[Data items]

════════

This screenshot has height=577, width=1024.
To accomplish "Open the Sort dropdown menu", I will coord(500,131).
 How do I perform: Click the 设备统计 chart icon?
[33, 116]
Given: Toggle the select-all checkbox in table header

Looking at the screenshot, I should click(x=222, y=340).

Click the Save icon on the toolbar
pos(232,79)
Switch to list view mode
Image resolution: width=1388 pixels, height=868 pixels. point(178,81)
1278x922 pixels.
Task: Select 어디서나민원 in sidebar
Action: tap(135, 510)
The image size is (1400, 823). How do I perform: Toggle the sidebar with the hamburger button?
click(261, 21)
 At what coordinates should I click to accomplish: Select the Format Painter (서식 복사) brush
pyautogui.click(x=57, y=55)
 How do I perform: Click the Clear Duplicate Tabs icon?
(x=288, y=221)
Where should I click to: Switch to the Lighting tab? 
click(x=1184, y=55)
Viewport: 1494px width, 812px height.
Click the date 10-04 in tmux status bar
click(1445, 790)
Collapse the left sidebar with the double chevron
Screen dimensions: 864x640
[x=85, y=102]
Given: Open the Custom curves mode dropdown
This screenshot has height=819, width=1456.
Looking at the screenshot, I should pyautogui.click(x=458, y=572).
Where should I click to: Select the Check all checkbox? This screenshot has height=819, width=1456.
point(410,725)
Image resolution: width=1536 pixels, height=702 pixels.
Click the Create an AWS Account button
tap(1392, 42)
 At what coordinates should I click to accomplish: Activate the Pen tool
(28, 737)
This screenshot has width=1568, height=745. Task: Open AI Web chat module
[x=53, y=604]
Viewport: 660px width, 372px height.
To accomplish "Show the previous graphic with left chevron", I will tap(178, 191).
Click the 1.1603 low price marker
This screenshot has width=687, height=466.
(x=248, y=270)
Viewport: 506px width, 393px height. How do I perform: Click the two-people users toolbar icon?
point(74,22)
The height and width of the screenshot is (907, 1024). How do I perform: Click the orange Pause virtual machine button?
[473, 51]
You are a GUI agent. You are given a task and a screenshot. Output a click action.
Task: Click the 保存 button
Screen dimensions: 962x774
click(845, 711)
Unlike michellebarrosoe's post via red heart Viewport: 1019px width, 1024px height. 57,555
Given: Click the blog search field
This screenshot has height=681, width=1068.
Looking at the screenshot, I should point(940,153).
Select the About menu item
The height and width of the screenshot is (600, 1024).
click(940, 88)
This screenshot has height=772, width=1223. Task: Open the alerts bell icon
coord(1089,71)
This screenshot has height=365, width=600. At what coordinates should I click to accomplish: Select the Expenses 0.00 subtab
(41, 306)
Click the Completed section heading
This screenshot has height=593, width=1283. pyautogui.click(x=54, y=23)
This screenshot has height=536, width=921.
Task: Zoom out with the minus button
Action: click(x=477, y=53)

════════

- _Goal_
Can you arrange every line of the data above as a numbered list, leaving out the blank lines?

- _Result below_
1. This screenshot has height=577, width=1024.
2. To accomplish "Open the Sort dropdown menu", I will coord(500,131).
3.  How do I perform: Click the 设备统计 chart icon?
4. [33, 116]
5. Given: Toggle the select-all checkbox in table header
6. Looking at the screenshot, I should click(x=222, y=340).
7. Click the Save icon on the toolbar
8. pos(232,79)
9. Switch to list view mode
10. Image resolution: width=1388 pixels, height=868 pixels. point(178,81)
11. 1278x922 pixels.
12. Task: Select 어디서나민원 in sidebar
13. Action: tap(135, 510)
14. The image size is (1400, 823). How do I perform: Toggle the sidebar with the hamburger button?
15. click(261, 21)
16.  At what coordinates should I click to accomplish: Select the Format Painter (서식 복사) brush
17. pyautogui.click(x=57, y=55)
18.  How do I perform: Click the Clear Duplicate Tabs icon?
19. (x=288, y=221)
20. Where should I click to: Switch to the Lighting tab? 
21. click(x=1184, y=55)
22. Viewport: 1494px width, 812px height.
23. Click the date 10-04 in tmux status bar
24. click(1445, 790)
25. Collapse the left sidebar with the double chevron
26. Screen dimensions: 864x640
27. [x=85, y=102]
28. Given: Open the Custom curves mode dropdown
29. This screenshot has height=819, width=1456.
30. Looking at the screenshot, I should pyautogui.click(x=458, y=572).
31. Where should I click to: Select the Check all checkbox? This screenshot has height=819, width=1456.
32. point(410,725)
33. Image resolution: width=1536 pixels, height=702 pixels.
34. Click the Create an AWS Account button
35. tap(1392, 42)
36.  At what coordinates should I click to accomplish: Activate the Pen tool
37. (28, 737)
38. This screenshot has width=1568, height=745. Task: Open AI Web chat module
39. [x=53, y=604]
40. Viewport: 660px width, 372px height.
41. To accomplish "Show the previous graphic with left chevron", I will tap(178, 191).
42. Click the 1.1603 low price marker
43. This screenshot has width=687, height=466.
44. (x=248, y=270)
45. Viewport: 506px width, 393px height. How do I perform: Click the two-people users toolbar icon?
46. point(74,22)
47. The height and width of the screenshot is (907, 1024). How do I perform: Click the orange Pause virtual machine button?
48. [473, 51]
49. You are a GUI agent. You are given a task and a screenshot. Output a click action.
50. Task: Click the 保存 button
51. Screen dimensions: 962x774
52. click(845, 711)
53. Unlike michellebarrosoe's post via red heart Viewport: 1019px width, 1024px height. 57,555
54. Given: Click the blog search field
55. This screenshot has height=681, width=1068.
56. Looking at the screenshot, I should point(940,153).
57. Select the About menu item
58. The height and width of the screenshot is (600, 1024).
59. click(940, 88)
60. This screenshot has height=772, width=1223. Task: Open the alerts bell icon
61. coord(1089,71)
62. This screenshot has height=365, width=600. At what coordinates should I click to accomplish: Select the Expenses 0.00 subtab
63. (41, 306)
64. Click the Completed section heading
65. This screenshot has height=593, width=1283. pyautogui.click(x=54, y=23)
66. This screenshot has height=536, width=921.
67. Task: Zoom out with the minus button
68. Action: click(x=477, y=53)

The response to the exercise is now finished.